Elf Jahre Haft nach tödlichem Messerangriff auf Stiefmutter

München, 14. Juli 2026 (JPD). Das Landgericht München I hat Emanuel R. wegen Totschlags an seiner Stiefmutter zu einer Freiheitsstrafe von elf Jahren verurteilt. Das Schwurgericht ordnete zudem die Fortdauer der Untersuchungshaft an.

Nach den Feststellungen des Gerichts besuchte der Angeklagte im Juni 2025 seinen Vater. Während eines Streits soll die spätere Getötete seine beruflichen Leistungen kritisiert und ihn beleidigt haben. Der Angeklagte griff daraufhin zu einem Messer und fügte ihr mehr als 60 Verletzungen zu.
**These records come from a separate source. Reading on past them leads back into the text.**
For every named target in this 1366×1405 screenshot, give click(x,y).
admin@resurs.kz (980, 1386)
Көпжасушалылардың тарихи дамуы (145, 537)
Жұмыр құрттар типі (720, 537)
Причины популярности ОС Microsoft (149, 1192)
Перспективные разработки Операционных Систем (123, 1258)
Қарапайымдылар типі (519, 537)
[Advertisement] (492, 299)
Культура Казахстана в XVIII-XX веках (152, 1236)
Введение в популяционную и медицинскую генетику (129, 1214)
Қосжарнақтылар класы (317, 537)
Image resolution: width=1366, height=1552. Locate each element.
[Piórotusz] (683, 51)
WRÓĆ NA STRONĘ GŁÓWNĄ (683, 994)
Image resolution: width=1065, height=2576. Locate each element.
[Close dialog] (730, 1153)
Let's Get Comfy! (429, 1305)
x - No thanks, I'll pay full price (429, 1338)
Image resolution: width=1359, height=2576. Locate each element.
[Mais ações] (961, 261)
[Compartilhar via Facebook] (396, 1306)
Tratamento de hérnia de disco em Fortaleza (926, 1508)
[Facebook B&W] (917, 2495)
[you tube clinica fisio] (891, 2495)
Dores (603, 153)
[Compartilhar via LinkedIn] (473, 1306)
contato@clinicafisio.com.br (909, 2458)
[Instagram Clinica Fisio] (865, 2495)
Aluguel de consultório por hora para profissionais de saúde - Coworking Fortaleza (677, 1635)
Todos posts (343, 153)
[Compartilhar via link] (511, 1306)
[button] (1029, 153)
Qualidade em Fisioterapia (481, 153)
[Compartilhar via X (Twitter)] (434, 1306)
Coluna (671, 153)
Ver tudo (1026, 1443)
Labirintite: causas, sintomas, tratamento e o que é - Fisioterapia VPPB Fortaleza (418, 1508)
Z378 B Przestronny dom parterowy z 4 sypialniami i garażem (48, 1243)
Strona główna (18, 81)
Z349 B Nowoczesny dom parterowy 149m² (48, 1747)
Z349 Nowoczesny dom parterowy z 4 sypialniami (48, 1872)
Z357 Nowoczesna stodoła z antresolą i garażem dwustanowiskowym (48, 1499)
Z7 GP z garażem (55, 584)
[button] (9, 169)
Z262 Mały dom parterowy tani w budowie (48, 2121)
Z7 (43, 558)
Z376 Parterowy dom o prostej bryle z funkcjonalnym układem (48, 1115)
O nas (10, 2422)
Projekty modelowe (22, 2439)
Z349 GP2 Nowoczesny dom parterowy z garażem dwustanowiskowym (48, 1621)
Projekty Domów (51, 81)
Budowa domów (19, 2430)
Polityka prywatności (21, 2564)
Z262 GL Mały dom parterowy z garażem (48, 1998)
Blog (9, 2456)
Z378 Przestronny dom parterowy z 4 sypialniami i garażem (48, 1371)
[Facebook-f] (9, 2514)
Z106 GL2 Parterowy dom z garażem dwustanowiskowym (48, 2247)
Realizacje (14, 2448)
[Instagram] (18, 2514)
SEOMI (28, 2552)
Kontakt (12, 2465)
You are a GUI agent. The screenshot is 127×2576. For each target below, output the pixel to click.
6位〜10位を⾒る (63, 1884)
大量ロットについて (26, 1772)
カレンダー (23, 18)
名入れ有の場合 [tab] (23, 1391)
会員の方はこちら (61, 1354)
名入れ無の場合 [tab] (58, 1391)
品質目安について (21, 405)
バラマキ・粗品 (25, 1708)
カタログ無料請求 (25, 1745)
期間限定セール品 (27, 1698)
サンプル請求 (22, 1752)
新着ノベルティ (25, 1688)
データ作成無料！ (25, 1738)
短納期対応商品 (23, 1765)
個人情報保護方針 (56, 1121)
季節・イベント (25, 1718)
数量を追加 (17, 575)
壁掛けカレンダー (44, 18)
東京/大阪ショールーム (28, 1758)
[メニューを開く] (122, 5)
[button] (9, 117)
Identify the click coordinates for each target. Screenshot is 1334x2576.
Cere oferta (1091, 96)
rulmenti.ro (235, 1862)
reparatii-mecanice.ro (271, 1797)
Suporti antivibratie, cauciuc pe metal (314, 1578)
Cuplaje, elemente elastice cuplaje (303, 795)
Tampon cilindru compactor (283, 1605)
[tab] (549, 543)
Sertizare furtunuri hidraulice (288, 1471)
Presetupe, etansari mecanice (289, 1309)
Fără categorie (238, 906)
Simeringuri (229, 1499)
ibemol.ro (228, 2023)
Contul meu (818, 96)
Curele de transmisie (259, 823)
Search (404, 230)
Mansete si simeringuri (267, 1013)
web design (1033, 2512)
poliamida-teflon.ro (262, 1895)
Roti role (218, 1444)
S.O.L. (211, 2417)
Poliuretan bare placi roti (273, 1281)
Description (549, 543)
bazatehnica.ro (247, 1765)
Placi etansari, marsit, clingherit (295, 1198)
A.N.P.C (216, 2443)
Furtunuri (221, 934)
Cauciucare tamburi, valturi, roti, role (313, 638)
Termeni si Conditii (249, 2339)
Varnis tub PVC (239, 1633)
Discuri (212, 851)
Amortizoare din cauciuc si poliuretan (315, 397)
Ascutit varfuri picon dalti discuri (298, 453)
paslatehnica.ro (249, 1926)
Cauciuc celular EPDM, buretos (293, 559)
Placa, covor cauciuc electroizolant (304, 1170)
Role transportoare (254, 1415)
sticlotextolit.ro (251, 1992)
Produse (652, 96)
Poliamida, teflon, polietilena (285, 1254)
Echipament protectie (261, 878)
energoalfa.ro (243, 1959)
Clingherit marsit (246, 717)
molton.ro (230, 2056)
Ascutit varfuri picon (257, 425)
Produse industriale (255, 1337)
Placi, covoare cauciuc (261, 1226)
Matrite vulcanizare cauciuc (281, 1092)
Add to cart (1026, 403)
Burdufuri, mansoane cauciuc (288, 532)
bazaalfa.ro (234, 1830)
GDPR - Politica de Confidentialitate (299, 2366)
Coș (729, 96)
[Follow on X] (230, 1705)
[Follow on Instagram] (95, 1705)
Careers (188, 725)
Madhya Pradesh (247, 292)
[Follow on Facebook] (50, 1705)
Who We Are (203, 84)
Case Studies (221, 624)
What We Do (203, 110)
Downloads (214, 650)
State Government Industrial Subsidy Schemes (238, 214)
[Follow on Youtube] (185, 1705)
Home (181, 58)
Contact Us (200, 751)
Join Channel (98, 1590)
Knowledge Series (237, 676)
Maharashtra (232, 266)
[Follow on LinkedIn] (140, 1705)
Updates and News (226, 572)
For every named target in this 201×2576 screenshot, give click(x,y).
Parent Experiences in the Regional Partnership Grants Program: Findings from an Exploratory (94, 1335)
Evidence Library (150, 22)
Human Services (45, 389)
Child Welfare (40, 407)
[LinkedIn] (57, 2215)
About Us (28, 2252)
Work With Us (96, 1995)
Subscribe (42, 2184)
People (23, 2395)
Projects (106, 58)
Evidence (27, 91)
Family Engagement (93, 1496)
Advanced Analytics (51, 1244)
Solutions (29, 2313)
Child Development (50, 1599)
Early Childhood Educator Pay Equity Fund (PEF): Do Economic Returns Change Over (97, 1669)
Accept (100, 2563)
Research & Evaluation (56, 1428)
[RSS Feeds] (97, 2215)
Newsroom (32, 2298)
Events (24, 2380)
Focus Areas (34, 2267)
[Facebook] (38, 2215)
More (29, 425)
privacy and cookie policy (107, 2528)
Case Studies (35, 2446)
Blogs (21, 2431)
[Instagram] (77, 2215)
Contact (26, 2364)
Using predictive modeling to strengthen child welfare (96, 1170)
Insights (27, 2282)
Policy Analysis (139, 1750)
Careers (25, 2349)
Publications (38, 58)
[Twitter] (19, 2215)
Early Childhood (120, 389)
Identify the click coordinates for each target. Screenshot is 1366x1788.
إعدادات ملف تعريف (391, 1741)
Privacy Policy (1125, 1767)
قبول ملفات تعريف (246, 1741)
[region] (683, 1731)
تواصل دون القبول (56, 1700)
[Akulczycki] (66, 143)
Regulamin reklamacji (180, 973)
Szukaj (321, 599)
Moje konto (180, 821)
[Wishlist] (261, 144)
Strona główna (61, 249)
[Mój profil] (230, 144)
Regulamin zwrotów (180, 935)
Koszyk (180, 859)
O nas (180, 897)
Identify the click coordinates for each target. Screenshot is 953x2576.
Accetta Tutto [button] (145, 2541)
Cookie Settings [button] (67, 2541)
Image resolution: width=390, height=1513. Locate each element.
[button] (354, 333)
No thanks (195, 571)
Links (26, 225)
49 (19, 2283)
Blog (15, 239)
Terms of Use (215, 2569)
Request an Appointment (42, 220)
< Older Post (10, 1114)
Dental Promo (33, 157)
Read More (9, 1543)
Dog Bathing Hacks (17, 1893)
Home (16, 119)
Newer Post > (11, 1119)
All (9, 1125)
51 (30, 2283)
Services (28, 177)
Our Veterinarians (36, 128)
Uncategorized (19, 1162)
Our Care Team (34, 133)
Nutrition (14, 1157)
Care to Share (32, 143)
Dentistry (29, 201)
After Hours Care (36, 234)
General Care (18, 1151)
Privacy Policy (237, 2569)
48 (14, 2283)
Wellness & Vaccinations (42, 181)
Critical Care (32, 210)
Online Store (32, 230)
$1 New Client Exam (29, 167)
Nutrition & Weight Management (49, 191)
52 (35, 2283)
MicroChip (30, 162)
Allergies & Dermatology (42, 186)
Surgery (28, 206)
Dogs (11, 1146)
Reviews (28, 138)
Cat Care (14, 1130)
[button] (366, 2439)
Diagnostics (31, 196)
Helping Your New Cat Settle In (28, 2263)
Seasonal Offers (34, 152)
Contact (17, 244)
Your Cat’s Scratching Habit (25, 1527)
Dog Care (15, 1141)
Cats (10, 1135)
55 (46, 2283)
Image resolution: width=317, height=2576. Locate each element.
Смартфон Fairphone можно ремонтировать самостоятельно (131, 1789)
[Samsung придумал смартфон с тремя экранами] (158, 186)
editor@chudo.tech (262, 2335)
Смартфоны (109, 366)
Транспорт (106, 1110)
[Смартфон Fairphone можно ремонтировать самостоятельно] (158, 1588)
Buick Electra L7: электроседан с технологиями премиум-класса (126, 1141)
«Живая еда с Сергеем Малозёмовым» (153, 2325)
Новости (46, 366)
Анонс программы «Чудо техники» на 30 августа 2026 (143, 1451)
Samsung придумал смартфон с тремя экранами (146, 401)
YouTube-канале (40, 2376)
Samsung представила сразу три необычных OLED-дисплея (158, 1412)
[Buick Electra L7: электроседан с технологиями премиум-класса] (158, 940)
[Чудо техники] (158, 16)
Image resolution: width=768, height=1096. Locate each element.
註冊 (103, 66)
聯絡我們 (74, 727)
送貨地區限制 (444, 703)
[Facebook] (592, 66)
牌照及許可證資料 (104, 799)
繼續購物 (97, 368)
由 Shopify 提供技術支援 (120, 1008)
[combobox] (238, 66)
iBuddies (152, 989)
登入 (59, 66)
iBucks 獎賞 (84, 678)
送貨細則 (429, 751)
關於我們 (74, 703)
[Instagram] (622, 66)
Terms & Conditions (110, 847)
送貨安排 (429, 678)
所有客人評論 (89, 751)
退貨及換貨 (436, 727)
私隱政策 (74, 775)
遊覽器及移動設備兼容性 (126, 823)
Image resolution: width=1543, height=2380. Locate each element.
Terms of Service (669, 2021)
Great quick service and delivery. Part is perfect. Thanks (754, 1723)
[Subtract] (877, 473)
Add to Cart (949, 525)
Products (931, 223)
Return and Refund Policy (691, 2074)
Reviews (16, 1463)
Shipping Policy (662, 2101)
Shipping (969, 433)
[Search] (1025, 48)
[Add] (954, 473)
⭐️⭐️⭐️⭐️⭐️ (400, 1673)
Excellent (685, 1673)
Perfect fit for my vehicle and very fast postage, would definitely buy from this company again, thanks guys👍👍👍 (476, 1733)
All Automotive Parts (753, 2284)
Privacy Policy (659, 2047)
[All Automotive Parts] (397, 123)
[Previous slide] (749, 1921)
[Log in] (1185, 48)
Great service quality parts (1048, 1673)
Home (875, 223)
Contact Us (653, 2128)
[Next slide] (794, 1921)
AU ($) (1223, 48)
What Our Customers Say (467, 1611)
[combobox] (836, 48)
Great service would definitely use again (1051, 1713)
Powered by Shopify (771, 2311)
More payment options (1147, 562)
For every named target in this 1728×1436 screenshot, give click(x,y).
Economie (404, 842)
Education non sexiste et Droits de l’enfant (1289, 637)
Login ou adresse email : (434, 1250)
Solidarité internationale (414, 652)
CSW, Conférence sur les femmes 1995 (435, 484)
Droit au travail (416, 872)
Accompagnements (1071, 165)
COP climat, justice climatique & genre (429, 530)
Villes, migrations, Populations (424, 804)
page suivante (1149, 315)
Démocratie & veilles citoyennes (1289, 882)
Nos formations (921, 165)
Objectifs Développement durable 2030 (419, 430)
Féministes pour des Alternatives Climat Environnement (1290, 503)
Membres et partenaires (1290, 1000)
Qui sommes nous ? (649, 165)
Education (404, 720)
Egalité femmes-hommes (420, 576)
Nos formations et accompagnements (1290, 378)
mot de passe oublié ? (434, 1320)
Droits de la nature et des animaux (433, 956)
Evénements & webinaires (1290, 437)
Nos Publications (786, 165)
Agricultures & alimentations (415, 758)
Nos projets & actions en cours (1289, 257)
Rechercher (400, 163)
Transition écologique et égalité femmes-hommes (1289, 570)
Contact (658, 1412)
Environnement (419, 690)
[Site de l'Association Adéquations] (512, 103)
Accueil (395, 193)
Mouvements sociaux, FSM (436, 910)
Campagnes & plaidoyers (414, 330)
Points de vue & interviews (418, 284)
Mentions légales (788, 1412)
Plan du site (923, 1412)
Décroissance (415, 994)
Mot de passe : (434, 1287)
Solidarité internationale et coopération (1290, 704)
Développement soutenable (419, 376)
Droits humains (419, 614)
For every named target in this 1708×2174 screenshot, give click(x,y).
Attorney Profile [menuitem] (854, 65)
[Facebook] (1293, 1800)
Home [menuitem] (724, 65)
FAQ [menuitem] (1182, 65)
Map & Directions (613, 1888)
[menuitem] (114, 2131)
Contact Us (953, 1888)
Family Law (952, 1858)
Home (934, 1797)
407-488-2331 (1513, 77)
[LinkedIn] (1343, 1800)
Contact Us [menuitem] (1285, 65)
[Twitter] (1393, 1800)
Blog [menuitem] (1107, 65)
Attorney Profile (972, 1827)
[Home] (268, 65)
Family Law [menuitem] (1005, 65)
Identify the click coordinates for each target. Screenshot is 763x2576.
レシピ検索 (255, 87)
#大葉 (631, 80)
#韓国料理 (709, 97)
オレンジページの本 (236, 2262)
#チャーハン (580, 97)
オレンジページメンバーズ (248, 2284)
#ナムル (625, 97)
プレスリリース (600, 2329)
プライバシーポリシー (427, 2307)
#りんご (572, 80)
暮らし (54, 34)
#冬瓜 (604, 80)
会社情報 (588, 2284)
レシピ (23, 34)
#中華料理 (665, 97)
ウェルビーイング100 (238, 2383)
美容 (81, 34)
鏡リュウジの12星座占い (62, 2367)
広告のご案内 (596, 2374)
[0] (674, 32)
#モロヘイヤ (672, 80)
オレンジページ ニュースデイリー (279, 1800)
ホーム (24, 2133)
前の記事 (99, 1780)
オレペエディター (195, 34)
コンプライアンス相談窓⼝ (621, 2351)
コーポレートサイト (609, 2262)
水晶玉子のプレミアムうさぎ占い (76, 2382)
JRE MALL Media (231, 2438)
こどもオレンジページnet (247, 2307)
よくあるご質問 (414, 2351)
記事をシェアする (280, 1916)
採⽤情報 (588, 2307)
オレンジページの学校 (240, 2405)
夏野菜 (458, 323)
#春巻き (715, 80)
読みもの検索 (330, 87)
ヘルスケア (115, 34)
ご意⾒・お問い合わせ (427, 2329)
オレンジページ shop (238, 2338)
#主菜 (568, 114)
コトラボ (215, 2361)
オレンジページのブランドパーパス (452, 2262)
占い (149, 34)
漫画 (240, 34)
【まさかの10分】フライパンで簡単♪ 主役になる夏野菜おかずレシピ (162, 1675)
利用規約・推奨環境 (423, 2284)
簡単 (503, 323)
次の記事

Das Gericht ging davon aus, dass der Mann mit Tötungsabsicht handelte. Ausländerfeindliche Beweggründe schloss die Strafkammer aus.

Keine Mordmerkmale festgestellt

Rechtlich wertete das Landgericht die Tat als Totschlag. Das Mordmerkmal der Heimtücke sei nicht erfüllt, weil die Geschädigte zum Zeitpunkt des Messerangriffs nicht mehr arglos gewesen sei. Der Angeklagte sei zudem uneingeschränkt schuldfähig gewesen.

Zu seinen Gunsten berücksichtigte das Gericht, dass er den Tatvorwurf eingeräumt und Verantwortung übernommen habe. Strafschärfend wertete die Kammer unter anderem die Tötungsabsicht und die vollständige Unterlegenheit des Opfers.

Das Urteil ist noch nicht rechtskräftig. Verteidigung und Staatsanwaltschaft können Revision zum Bundesgerichtshof einlegen.